** START Records supplied **

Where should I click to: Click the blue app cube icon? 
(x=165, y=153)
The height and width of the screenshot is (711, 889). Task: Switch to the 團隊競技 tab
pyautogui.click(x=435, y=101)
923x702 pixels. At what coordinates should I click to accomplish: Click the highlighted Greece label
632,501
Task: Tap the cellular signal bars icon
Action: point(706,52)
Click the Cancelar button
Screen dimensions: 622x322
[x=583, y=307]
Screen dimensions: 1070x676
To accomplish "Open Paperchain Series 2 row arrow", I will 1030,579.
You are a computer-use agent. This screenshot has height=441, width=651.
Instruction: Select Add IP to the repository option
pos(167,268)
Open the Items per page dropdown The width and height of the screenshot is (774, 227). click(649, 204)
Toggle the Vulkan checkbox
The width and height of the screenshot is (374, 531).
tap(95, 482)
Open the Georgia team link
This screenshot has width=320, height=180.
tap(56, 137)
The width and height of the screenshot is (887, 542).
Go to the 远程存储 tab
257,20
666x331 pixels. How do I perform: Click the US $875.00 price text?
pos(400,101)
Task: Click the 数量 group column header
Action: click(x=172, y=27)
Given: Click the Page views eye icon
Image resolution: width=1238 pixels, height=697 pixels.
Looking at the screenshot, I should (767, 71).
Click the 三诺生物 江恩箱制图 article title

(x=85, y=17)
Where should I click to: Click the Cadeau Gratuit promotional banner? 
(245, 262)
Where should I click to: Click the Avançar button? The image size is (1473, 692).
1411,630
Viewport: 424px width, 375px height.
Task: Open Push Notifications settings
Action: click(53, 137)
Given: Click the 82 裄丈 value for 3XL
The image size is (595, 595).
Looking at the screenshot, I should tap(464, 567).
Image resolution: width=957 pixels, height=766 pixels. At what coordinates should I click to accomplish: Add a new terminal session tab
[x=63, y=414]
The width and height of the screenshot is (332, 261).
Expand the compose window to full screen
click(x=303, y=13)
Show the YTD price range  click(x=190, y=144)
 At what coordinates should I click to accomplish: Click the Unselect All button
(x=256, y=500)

** END Records supplied **

* _What you have to do_: Please return the lines above word for word.

* _Full output_:
Where should I click to: Click the blue app cube icon? 
(x=165, y=153)
The height and width of the screenshot is (711, 889). Task: Switch to the 團隊競技 tab
pyautogui.click(x=435, y=101)
923x702 pixels. At what coordinates should I click to accomplish: Click the highlighted Greece label
632,501
Task: Tap the cellular signal bars icon
Action: point(706,52)
Click the Cancelar button
Screen dimensions: 622x322
[x=583, y=307]
Screen dimensions: 1070x676
To accomplish "Open Paperchain Series 2 row arrow", I will 1030,579.
You are a computer-use agent. This screenshot has height=441, width=651.
Instruction: Select Add IP to the repository option
pos(167,268)
Open the Items per page dropdown The width and height of the screenshot is (774, 227). click(649, 204)
Toggle the Vulkan checkbox
The width and height of the screenshot is (374, 531).
tap(95, 482)
Open the Georgia team link
This screenshot has width=320, height=180.
tap(56, 137)
The width and height of the screenshot is (887, 542).
Go to the 远程存储 tab
257,20
666x331 pixels. How do I perform: Click the US $875.00 price text?
pos(400,101)
Task: Click the 数量 group column header
Action: click(x=172, y=27)
Given: Click the Page views eye icon
Image resolution: width=1238 pixels, height=697 pixels.
Looking at the screenshot, I should (767, 71).
Click the 三诺生物 江恩箱制图 article title

(x=85, y=17)
Where should I click to: Click the Cadeau Gratuit promotional banner? 
(245, 262)
Where should I click to: Click the Avançar button? The image size is (1473, 692).
1411,630
Viewport: 424px width, 375px height.
Task: Open Push Notifications settings
Action: click(53, 137)
Given: Click the 82 裄丈 value for 3XL
The image size is (595, 595).
Looking at the screenshot, I should tap(464, 567).
Image resolution: width=957 pixels, height=766 pixels. At what coordinates should I click to accomplish: Add a new terminal session tab
[x=63, y=414]
The width and height of the screenshot is (332, 261).
Expand the compose window to full screen
click(x=303, y=13)
Show the YTD price range  click(x=190, y=144)
 At what coordinates should I click to accomplish: Click the Unselect All button
(x=256, y=500)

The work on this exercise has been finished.